There are four main factors that you’ll want to consider to determine if any specific job that sends you places is right for you. In fact, for whatever manner of making money and traveling that you choose, you’ll want to consider these four factors.
First, scope of travel: some of these jobs will have you focus on a specific country or region, while others can take you to a more diverse range of places. Second, is choice of travel—how much say you get in determining where you will go. Some jobs will afford you a lot of flexibility to choose where you’re sent, and others will send you to specific places of their choosing. Of course, this is partly determined by a company’s corporate culture, but mostly by the nature of the work.
Third, jobs can vary in length of travel. Will it require living in a foreign country for years or will you be in-and-out in a day? Constant bouncing around and living out of hotel rooms will exhaust some people. Others thrive on the constant newness. This ties in with the final factor: frequency of travel. Being able to maintain strong relationships and a sense of personal stability are important for everyone—some are able to maintain these things while doing frequent short-term travel, and others are not. Examine what you need in your life. Doing longer trips (or living in places for a year+), or less frequent short trips are both possible solutions that offer more stability, while still allowing for a travel lifestyle.

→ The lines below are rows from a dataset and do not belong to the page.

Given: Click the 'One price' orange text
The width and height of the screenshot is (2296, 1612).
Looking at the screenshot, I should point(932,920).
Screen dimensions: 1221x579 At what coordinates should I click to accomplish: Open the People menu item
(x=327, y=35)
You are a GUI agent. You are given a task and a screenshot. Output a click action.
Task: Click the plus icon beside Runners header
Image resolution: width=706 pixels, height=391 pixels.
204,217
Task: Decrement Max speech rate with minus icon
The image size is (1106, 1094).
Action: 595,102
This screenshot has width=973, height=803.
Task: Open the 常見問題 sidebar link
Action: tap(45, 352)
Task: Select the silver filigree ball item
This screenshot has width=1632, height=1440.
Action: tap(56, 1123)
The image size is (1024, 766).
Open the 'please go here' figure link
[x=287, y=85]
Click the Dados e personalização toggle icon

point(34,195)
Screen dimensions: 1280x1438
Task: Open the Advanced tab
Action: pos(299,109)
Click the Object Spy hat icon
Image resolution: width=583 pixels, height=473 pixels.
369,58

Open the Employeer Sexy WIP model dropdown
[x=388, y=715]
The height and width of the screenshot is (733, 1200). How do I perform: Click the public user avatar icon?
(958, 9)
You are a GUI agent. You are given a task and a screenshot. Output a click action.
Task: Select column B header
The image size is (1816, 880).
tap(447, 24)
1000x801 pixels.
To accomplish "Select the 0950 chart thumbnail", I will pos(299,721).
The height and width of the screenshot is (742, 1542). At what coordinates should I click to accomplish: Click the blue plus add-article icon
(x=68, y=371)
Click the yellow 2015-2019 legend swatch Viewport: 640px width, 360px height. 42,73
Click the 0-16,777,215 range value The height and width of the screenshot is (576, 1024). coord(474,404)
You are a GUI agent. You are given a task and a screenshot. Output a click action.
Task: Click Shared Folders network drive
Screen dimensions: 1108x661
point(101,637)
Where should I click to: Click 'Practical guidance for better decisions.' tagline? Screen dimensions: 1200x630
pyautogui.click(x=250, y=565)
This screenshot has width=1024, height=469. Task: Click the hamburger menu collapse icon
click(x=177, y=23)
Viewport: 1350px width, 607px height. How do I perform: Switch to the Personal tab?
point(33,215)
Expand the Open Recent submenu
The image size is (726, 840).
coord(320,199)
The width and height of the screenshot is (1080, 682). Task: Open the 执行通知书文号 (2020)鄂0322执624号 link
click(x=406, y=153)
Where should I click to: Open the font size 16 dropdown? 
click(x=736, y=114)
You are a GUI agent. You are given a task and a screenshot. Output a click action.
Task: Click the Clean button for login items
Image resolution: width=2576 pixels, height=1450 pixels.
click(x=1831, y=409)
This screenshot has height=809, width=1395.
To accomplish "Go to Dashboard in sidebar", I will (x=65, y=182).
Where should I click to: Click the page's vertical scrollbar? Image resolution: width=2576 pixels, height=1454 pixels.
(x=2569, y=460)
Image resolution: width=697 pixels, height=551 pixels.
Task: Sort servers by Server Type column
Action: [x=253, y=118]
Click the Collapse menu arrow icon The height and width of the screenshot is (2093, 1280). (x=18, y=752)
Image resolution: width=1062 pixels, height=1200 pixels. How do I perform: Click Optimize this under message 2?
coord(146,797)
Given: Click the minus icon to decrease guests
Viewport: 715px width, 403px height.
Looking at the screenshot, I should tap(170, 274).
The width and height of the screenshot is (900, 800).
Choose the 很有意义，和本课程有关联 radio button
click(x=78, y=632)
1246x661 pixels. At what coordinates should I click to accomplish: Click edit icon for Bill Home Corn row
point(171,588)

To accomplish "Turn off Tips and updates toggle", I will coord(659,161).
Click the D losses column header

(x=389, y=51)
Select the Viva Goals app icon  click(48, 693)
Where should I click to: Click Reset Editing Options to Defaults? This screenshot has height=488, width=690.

I’ve talked to a number of people who have traveled for their jobs and loved it, but at least as many hated it or got burned out. Definitely consider those four factors (scope of travel, choice of travel, length of travel, frequency of travel) when deciding to take a job that will involve a travel component. Sure, being able to experience new parts of the world sounds great, but make sure you’re doing it on terms that will actually make you happy and not lock you into a lifestyle that doesn’t suit you.
Find work in new locations
Another option for making money while traveling is to pick up work in new locations. Some examples include seasonal workers, nannies, language teachers, cooks, bartenders, painters, construction workers, etc. I’ve personally met nomads who found jobs in new locations in each of these professions. From a nanny in Seoul, to construction workers in Georgia, organic farming in Peru, teaching English in Japan, getting hired as a cook in Spain, bartending in Los Angeles, etc.
Of course, if you’re traveling internationally this can add some complications regarding visas, since local businesses in a foreign country are not allowed to hire you without a work visa, but there are definitely legal ways—sometimes nomadic families will hire a nanny to travel with them. Or you could have a school sponsor your work visa to teach English, or work in exchange for food and housing with no monetary compensation. There’s a program called TEFL which offers international English teaching job placements and courses to train you. In fact, they guarantee a job for graduates!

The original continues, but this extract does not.